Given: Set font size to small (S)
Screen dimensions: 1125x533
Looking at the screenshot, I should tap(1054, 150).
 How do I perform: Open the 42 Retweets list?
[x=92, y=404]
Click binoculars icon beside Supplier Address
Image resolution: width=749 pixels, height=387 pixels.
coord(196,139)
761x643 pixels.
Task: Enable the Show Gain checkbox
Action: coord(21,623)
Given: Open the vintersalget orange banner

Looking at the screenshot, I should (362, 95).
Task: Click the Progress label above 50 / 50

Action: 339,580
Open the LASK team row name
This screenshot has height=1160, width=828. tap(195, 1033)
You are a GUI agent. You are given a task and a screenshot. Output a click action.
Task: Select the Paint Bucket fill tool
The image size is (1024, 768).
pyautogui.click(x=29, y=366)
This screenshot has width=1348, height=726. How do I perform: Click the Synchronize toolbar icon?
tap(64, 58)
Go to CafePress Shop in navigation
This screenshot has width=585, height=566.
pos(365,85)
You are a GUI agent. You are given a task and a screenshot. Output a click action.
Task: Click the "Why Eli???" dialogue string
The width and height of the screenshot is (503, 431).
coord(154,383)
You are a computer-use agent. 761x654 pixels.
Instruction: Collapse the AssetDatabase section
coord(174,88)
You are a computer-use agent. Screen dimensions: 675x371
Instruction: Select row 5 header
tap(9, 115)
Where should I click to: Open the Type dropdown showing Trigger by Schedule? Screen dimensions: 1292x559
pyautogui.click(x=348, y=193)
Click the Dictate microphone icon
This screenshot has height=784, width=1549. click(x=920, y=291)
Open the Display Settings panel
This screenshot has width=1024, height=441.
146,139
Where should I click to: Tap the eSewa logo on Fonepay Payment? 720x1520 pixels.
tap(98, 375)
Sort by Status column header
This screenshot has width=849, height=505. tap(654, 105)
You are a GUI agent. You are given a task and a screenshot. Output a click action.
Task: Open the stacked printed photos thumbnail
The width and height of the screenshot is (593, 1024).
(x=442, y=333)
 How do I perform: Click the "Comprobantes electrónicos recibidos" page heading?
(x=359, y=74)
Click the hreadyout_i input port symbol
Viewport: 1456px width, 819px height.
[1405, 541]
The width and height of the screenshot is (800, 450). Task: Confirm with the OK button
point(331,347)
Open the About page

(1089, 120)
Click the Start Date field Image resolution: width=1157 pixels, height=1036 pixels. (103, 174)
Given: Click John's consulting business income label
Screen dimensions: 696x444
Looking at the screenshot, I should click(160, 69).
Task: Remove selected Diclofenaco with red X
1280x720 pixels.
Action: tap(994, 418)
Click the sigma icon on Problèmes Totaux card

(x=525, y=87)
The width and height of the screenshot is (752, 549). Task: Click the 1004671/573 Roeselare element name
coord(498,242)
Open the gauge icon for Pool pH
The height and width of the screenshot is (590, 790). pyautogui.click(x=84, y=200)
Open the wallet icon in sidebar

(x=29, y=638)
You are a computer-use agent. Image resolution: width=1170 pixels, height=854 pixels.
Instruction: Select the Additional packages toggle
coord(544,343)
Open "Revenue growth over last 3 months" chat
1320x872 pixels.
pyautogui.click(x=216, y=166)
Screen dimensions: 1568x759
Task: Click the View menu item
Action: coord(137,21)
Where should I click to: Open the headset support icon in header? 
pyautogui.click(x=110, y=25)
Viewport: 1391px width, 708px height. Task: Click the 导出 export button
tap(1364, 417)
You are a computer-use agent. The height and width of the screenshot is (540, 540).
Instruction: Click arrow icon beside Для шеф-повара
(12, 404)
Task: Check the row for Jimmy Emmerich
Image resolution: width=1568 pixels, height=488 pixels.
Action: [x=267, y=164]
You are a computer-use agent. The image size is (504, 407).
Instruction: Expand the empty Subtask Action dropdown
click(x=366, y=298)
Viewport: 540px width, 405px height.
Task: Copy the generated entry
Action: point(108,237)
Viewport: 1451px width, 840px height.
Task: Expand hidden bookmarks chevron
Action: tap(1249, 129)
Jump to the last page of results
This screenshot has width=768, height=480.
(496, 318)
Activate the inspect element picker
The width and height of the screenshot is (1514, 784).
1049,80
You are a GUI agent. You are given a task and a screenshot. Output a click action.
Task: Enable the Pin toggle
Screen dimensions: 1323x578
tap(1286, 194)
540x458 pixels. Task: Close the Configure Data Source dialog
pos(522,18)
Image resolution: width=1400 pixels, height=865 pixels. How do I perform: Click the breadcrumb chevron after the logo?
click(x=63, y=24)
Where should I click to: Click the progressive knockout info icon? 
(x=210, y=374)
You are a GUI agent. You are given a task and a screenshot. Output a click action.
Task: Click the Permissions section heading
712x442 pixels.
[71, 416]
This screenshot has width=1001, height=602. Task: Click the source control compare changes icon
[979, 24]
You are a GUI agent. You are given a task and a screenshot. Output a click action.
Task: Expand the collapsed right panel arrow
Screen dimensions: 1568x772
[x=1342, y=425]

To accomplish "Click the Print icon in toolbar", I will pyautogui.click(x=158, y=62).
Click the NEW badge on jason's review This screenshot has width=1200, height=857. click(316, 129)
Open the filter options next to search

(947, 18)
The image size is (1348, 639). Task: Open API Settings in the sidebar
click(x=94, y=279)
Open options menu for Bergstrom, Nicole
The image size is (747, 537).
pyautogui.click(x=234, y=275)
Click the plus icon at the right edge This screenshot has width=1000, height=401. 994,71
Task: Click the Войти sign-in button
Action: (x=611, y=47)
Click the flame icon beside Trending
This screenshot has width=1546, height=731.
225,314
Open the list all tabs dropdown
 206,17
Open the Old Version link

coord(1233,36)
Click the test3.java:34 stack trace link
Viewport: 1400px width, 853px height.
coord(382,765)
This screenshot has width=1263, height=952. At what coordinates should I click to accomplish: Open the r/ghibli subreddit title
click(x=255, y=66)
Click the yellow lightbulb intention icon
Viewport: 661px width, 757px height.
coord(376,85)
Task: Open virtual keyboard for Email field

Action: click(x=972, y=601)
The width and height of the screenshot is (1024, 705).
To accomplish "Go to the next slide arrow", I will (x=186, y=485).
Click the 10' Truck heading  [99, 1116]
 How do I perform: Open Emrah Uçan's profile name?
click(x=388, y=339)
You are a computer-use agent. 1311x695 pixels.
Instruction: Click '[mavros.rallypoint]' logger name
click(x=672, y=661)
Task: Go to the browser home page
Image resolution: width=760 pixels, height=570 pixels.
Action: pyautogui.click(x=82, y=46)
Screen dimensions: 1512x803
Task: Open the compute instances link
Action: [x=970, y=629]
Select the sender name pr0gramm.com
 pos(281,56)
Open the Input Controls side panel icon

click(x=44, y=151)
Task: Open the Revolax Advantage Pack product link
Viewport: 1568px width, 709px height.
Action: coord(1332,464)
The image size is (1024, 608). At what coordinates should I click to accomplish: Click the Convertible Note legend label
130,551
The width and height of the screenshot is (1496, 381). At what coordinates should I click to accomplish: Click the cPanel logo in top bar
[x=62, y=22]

# # # # # # #

> WHAT IS EXPECTED
Please reproduce all of the entries above, line for line and with no changes.

> TASK ANSWER
Given: Set font size to small (S)
Screen dimensions: 1125x533
Looking at the screenshot, I should tap(1054, 150).
 How do I perform: Open the 42 Retweets list?
[x=92, y=404]
Click binoculars icon beside Supplier Address
Image resolution: width=749 pixels, height=387 pixels.
coord(196,139)
761x643 pixels.
Task: Enable the Show Gain checkbox
Action: coord(21,623)
Given: Open the vintersalget orange banner

Looking at the screenshot, I should (362, 95).
Task: Click the Progress label above 50 / 50

Action: 339,580
Open the LASK team row name
This screenshot has height=1160, width=828. tap(195, 1033)
You are a GUI agent. You are given a task and a screenshot. Output a click action.
Task: Select the Paint Bucket fill tool
The image size is (1024, 768).
pyautogui.click(x=29, y=366)
This screenshot has width=1348, height=726. How do I perform: Click the Synchronize toolbar icon?
tap(64, 58)
Go to CafePress Shop in navigation
This screenshot has width=585, height=566.
pos(365,85)
You are a GUI agent. You are given a task and a screenshot. Output a click action.
Task: Click the "Why Eli???" dialogue string
The width and height of the screenshot is (503, 431).
coord(154,383)
You are a computer-use agent. 761x654 pixels.
Instruction: Collapse the AssetDatabase section
coord(174,88)
You are a computer-use agent. Screen dimensions: 675x371
Instruction: Select row 5 header
tap(9, 115)
Where should I click to: Open the Type dropdown showing Trigger by Schedule? Screen dimensions: 1292x559
pyautogui.click(x=348, y=193)
Click the Dictate microphone icon
This screenshot has height=784, width=1549. click(x=920, y=291)
Open the Display Settings panel
This screenshot has width=1024, height=441.
146,139
Where should I click to: Tap the eSewa logo on Fonepay Payment? 720x1520 pixels.
tap(98, 375)
Sort by Status column header
This screenshot has width=849, height=505. tap(654, 105)
You are a GUI agent. You are given a task and a screenshot. Output a click action.
Task: Open the stacked printed photos thumbnail
The width and height of the screenshot is (593, 1024).
(x=442, y=333)
 How do I perform: Click the "Comprobantes electrónicos recibidos" page heading?
(x=359, y=74)
Click the hreadyout_i input port symbol
Viewport: 1456px width, 819px height.
[1405, 541]
The width and height of the screenshot is (800, 450). Task: Confirm with the OK button
point(331,347)
Open the About page

(1089, 120)
Click the Start Date field Image resolution: width=1157 pixels, height=1036 pixels. (103, 174)
Given: Click John's consulting business income label
Screen dimensions: 696x444
Looking at the screenshot, I should click(160, 69).
Task: Remove selected Diclofenaco with red X
1280x720 pixels.
Action: tap(994, 418)
Click the sigma icon on Problèmes Totaux card

(x=525, y=87)
The width and height of the screenshot is (752, 549). Task: Click the 1004671/573 Roeselare element name
coord(498,242)
Open the gauge icon for Pool pH
The height and width of the screenshot is (590, 790). pyautogui.click(x=84, y=200)
Open the wallet icon in sidebar

(x=29, y=638)
You are a computer-use agent. Image resolution: width=1170 pixels, height=854 pixels.
Instruction: Select the Additional packages toggle
coord(544,343)
Open "Revenue growth over last 3 months" chat
1320x872 pixels.
pyautogui.click(x=216, y=166)
Screen dimensions: 1568x759
Task: Click the View menu item
Action: coord(137,21)
Where should I click to: Open the headset support icon in header? 
pyautogui.click(x=110, y=25)
Viewport: 1391px width, 708px height. Task: Click the 导出 export button
tap(1364, 417)
You are a computer-use agent. The height and width of the screenshot is (540, 540).
Instruction: Click arrow icon beside Для шеф-повара
(12, 404)
Task: Check the row for Jimmy Emmerich
Image resolution: width=1568 pixels, height=488 pixels.
Action: [x=267, y=164]
You are a computer-use agent. The image size is (504, 407).
Instruction: Expand the empty Subtask Action dropdown
click(x=366, y=298)
Viewport: 540px width, 405px height.
Task: Copy the generated entry
Action: point(108,237)
Viewport: 1451px width, 840px height.
Task: Expand hidden bookmarks chevron
Action: tap(1249, 129)
Jump to the last page of results
This screenshot has width=768, height=480.
(496, 318)
Activate the inspect element picker
The width and height of the screenshot is (1514, 784).
1049,80
You are a GUI agent. You are given a task and a screenshot. Output a click action.
Task: Enable the Pin toggle
Screen dimensions: 1323x578
tap(1286, 194)
540x458 pixels. Task: Close the Configure Data Source dialog
pos(522,18)
Image resolution: width=1400 pixels, height=865 pixels. How do I perform: Click the breadcrumb chevron after the logo?
click(x=63, y=24)
Where should I click to: Click the progressive knockout info icon? 
(x=210, y=374)
You are a GUI agent. You are given a task and a screenshot. Output a click action.
Task: Click the Permissions section heading
712x442 pixels.
[71, 416]
This screenshot has width=1001, height=602. Task: Click the source control compare changes icon
[979, 24]
You are a GUI agent. You are given a task and a screenshot. Output a click action.
Task: Expand the collapsed right panel arrow
Screen dimensions: 1568x772
[x=1342, y=425]

To accomplish "Click the Print icon in toolbar", I will pyautogui.click(x=158, y=62).
Click the NEW badge on jason's review This screenshot has width=1200, height=857. click(316, 129)
Open the filter options next to search

(947, 18)
The image size is (1348, 639). Task: Open API Settings in the sidebar
click(x=94, y=279)
Open options menu for Bergstrom, Nicole
The image size is (747, 537).
pyautogui.click(x=234, y=275)
Click the plus icon at the right edge This screenshot has width=1000, height=401. 994,71
Task: Click the Войти sign-in button
Action: (x=611, y=47)
Click the flame icon beside Trending
This screenshot has width=1546, height=731.
225,314
Open the list all tabs dropdown
 206,17
Open the Old Version link

coord(1233,36)
Click the test3.java:34 stack trace link
Viewport: 1400px width, 853px height.
coord(382,765)
This screenshot has width=1263, height=952. At what coordinates should I click to accomplish: Open the r/ghibli subreddit title
click(x=255, y=66)
Click the yellow lightbulb intention icon
Viewport: 661px width, 757px height.
coord(376,85)
Task: Open virtual keyboard for Email field

Action: click(x=972, y=601)
The width and height of the screenshot is (1024, 705).
To accomplish "Go to the next slide arrow", I will (x=186, y=485).
Click the 10' Truck heading  [99, 1116]
 How do I perform: Open Emrah Uçan's profile name?
click(x=388, y=339)
You are a computer-use agent. 1311x695 pixels.
Instruction: Click '[mavros.rallypoint]' logger name
click(x=672, y=661)
Task: Go to the browser home page
Image resolution: width=760 pixels, height=570 pixels.
Action: pyautogui.click(x=82, y=46)
Screen dimensions: 1512x803
Task: Open the compute instances link
Action: [x=970, y=629]
Select the sender name pr0gramm.com
 pos(281,56)
Open the Input Controls side panel icon

click(x=44, y=151)
Task: Open the Revolax Advantage Pack product link
Viewport: 1568px width, 709px height.
Action: coord(1332,464)
The image size is (1024, 608). At what coordinates should I click to accomplish: Click the Convertible Note legend label
130,551
The width and height of the screenshot is (1496, 381). At what coordinates should I click to accomplish: Click the cPanel logo in top bar
[x=62, y=22]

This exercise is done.